_Given instruction:_
Reproduce the passage of the "Ain't Gonna Answer" article starting at "2023 single by" and ending at "and Lil Wayne.".

_Extract to read:_
Single by NLE Choppa and Lil Wayne

from the album Cottonwood 2
- Released: March 23, 2023
- Genre: Hip hop; bounce;
- Length: 3:07
- Label: No Love; Warner;
- Songwriters: Bryson Potts; Dwayne Carter Jr.; Benjamin Dyer Diehl;
- Producer: Ben Billions

NLE Choppa singles chronology
| "Mo Up Front" (2023) | "Ain't Gonna Answer" (2023) | "Slut Me Out (Remix)" (2023) |

Lil Wayne singles chronology
| "Kant Nobody" (2023) | "Ain't Gonna Answer" (2023) | "The Formula" (2023) |

Music video
- "Ain't Gonna Answer" on YouTube

= Ain't Gonna Answer =

2023 single by NLE Choppa and Lil Wayne

"Ain't Gonna Answer" is a song by American rappers NLE Choppa and Lil Wayne, released on March 23, 2023 as the seventh single from the former's second studio album Cottonwood 2 (2023). Produced by Ben Billions, it contains a sample of "Stuntin' Like My Daddy" by Birdman and Lil Wayne.

==Background==
On February 15, 2023, NLE Choppa posted on Instagram the behind-the-scenes of the music video shoot of "Ain't Gonna Answer", as well as a clip of him giving Lil Wayne a bouquet of flowers and a thank you note as a Valentine's Day gift. Choppa announced the song was set for release on February 24, 2023, but that he would release it on February 17 if the post garnered one million likes. However, the song was released a month after the initial release date.

==Composition and lyrics==
Over a bounce-inspired beat, the song finds the rappers delivering rapid-fire rhymes. In the chorus, NLE Choppa interpolates the refrain of "What we doing? Makin' money / What they doing? Hatin' on us" from the hook of "Stuntin' Like My Daddy": "Don't be worried 'bout what we be doin' / What we doin'? Makin' money / What they doin'? Hatin' on us". Then in the post-chorus, he raps in the flow of "Back That Azz Up" by Juvenile and acknowledges Lil Wayne's deep cut "Private Dancer" ("Big booty bitch, made her back her ass up / Shots out the switch made him bag this man up / Say that she yo bitch, she my private dancer / You can call her phone, but she ain't gon' answer". In addition, Choppa details his influence from Wayne: "From the city of Memphis, we known for mackin' and pimpin' / But I'm a hot boy, I can't lie, I got some Weezy up in me".

[Item coordinate data]
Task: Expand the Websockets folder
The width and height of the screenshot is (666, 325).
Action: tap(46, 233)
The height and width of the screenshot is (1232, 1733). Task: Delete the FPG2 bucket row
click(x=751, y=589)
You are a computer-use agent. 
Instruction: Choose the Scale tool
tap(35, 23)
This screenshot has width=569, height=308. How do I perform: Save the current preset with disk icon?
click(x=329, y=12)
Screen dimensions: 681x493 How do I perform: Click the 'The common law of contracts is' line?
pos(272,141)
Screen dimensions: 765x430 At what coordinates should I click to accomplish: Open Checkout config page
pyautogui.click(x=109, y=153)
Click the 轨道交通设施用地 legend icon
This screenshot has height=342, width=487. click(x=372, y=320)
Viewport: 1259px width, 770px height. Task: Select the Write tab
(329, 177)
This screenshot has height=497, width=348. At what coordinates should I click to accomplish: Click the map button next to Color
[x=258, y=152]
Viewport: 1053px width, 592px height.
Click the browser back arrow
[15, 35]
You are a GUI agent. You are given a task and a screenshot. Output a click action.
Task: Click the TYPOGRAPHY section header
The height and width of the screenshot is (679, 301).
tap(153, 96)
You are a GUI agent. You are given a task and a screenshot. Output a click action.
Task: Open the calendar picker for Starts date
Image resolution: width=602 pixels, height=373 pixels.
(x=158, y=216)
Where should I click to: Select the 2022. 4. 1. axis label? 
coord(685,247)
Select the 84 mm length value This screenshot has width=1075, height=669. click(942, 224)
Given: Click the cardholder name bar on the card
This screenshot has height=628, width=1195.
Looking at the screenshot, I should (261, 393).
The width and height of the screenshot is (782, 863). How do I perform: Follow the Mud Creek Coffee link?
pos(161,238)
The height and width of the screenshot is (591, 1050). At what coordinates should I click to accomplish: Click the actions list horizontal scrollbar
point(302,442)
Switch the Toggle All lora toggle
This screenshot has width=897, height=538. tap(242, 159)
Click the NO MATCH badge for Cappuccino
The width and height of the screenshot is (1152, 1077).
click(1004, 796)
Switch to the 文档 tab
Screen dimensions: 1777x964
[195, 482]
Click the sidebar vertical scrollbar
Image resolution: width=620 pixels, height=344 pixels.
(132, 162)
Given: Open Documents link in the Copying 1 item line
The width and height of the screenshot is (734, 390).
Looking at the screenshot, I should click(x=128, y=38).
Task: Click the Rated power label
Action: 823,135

_Answer to the exercise:_
2023 single by NLE Choppa and Lil Wayne

"Ain't Gonna Answer" is a song by American rappers NLE Choppa and Lil Wayne, released on March 23, 2023 as the seventh single from the former's second studio album Cottonwood 2 (2023). Produced by Ben Billions, it contains a sample of "Stuntin' Like My Daddy" by Birdman and Lil Wayne.